1.5k Views Asked by At

I tried using spline to track the lineage in spark using both ways specified here But both of them failed with same error

ERROR QueryExecutionEventHandlerFactory: Spline Initialization Failed! Spark lineage tracking is disabled Spark Agent was not able to establish connection with spline gateway

CausedBy: java.net.connectException: Connection Refused

I am able to see the UI at port 8080, 9090 and also arangoDB is up and running.
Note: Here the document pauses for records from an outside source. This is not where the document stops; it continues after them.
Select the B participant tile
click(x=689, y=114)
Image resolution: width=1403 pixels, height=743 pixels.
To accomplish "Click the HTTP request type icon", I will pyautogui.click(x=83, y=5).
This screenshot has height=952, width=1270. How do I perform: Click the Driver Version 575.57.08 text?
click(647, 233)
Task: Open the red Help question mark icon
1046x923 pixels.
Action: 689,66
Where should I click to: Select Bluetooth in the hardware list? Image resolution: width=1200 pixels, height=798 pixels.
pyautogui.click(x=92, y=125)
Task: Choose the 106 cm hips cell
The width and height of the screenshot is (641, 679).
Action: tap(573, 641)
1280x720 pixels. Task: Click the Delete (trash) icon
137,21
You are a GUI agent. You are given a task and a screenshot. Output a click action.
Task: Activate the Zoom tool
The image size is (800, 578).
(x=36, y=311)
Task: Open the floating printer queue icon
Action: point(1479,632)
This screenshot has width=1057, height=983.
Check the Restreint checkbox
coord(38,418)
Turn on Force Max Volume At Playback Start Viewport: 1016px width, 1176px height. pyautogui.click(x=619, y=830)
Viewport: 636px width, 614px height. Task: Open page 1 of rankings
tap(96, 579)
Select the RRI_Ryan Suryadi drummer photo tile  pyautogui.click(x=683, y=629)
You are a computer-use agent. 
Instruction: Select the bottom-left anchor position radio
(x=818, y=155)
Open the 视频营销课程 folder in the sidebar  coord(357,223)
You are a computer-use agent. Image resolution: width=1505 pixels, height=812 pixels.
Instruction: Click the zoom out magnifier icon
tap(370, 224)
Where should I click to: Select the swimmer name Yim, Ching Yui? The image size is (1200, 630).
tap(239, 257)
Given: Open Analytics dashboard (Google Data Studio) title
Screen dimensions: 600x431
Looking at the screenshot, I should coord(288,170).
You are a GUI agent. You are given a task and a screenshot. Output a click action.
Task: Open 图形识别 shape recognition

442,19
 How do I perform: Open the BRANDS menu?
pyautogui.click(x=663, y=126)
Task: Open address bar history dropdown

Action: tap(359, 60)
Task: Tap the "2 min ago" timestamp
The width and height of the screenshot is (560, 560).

But no lineage is displayed.

I have tried pyspark as well as spark-shell but no luck. Any help is appreciated.

2

There are 2 best solutions below

0
On BEST ANSWER

I was able to resolve the issue by manually creating the rest-server, arangoDb and web-client and then providing the correct uri for producer while running spark shell

--conf "spark.spline.producer.url=http://localhost:8080/producer"

Still I was not getting the lineage on the webui despite applying various actions and transformations.

Later I realized the Lineage is generated once we save the dataframe, so as soon a write was triggered I was able to see the lineage graph.

0
On

Make sure that arangoDB is and Spline Server are up and running.. You can import the below code into your notebook and execute it to check the lineage on spline UI

%scala

import za.co.absa.spline.harvester.SparkLineageInitializer._
System.setProperty("spline.lineageDispatcher","http")
System.setProperty("spline.lineageDispatcher.http.producer.url","http://vm-ip:8080/producer")
spark.enableLineageTracking()

System.setProperty("spline.mode", "REQUIRED")
System.setProperty("spline.persistence.factory", "za.co.absa.spline.persistence.mongo.MongoPersistenceFactory")
System.setProperty("spline.mongodb.url","arangodb://A5wqwd-xyezY@vm-ip/spline")
System.setProperty("spline.mongodb.name", "spline")